To maintain an Eighth Amendment claim based on medical care in prison, a plaintiff must show deliberate indifference to his serious medical needs. Jett v. Penner, 439 F.3d 1091, 1096 (9th Cir. 2006) (citing Estelle v. Gamble, 429 U.S. 97, 106, 97 S.Ct. 285, 50 L.Ed.2d 251 (1976)) (quotation marks omitted). The two-part test for deliberate indifference requires the plaintiff to show (1) a serious medical need by demonstrating that failure to treat a prisoner's condition could result in further significant injury or the unnecessary and wanton infliction of pain, and (2) the defendant's response to the need was deliberately indifferent. Jett, 439 F.3d at 1096 (quotation marks and citation omitted). Deliberate indifference is shown by a purposeful act or failure to respond to a prisoner's pain or possible medical need, and harm caused by the indifference. Id. (citation and quotation marks omitted). Deliberate indifference may be manifested when prison officials deny, delay or intentionally interfere with medical treatment, or it may be shown by the way in which prison physicians provide medical care. Id. (citation and quotations omitted). Where a prisoner is alleging a delay in receiving medical treatment, the delay must have led to further harm in order for the prisoner to make a claim of deliberate indifference to serious medical needs. Berry v. Bunnell, 39 F.3d 1056, 1057 (9th Cir. 1994); McGuckin v. Smith, 974 F.2d 1050, 1060 (9th Cir. 1992), overruled on other grounds, WMX Techs., Inc. v. Miller, 104 F.3d 1133, 1136 (9th Cir. 1997) (en banc).

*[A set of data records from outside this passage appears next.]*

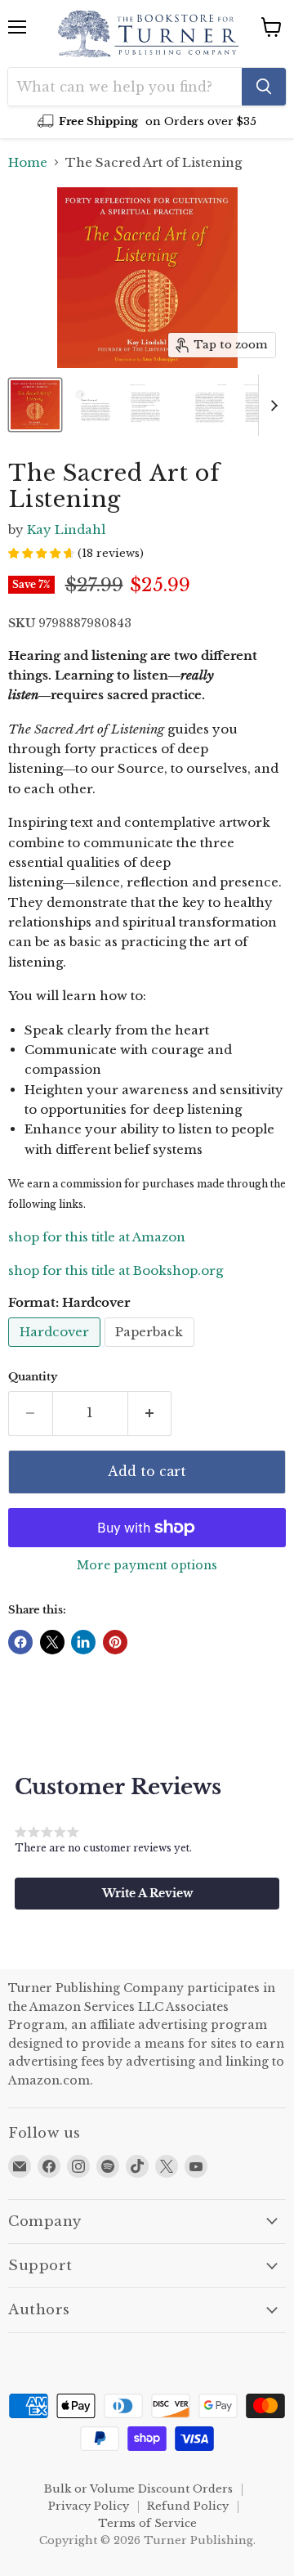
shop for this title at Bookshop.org (115, 1270)
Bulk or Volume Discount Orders (138, 2489)
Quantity (32, 1377)
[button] (147, 1893)
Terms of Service (147, 2523)
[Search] (264, 86)
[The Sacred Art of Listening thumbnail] (35, 405)
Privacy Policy (88, 2506)
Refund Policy (188, 2506)
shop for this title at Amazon (96, 1237)
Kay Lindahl (66, 529)
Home (27, 162)
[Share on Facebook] (20, 1642)
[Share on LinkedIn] (83, 1642)
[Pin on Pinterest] (115, 1642)
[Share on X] (52, 1642)
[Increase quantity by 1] (150, 1413)
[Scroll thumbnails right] (271, 405)
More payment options (147, 1565)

Here, Plaintiff's allegations fail to demonstrate that any defendant acted with deliberate indifference to a serious medical need. Plaintiff has not sufficiently alleged that any defendant " [knew] of and disregard[ed] an excessive risk to [plaintiff's] health or safety." Farmer v. Brennan, 511 U.S. 825, 837, 114 S.Ct. 1970, 128 L.Ed.2d 811 (1994). Isolated occurrences of neglect do not rise to the level of an Eighth Amendment violation. O'Loughlin v. Doe, 920 F.2d 614, 617 (9th Cir. 1990) (quotation marks omitted); Wood v. Housewright, 900 F.2d 1332, 1334 (9th Cir. 1990). In addition, mere negligence is not deliberate indifference. Hearns v. Terhune, 413 F.3d 1036, 1040 (9th Cir. 2005). Plaintiff will be provided an opportunity to file an amended complaint to present a cognizable claim.

D. CONCLUSION AND ORDER

Plaintiff's complaint fails to state a claim upon which relief may be granted under section 1983. The Court will provide Plaintiff with an opportunity to file an amended complaint. Akhtar v. Mesa, 698 F.3d 1202, 1212-13 (9th Cir. 2012); Lopez v. Smith, 203 F.3d 1122, 1130 (9th Cir. 2000).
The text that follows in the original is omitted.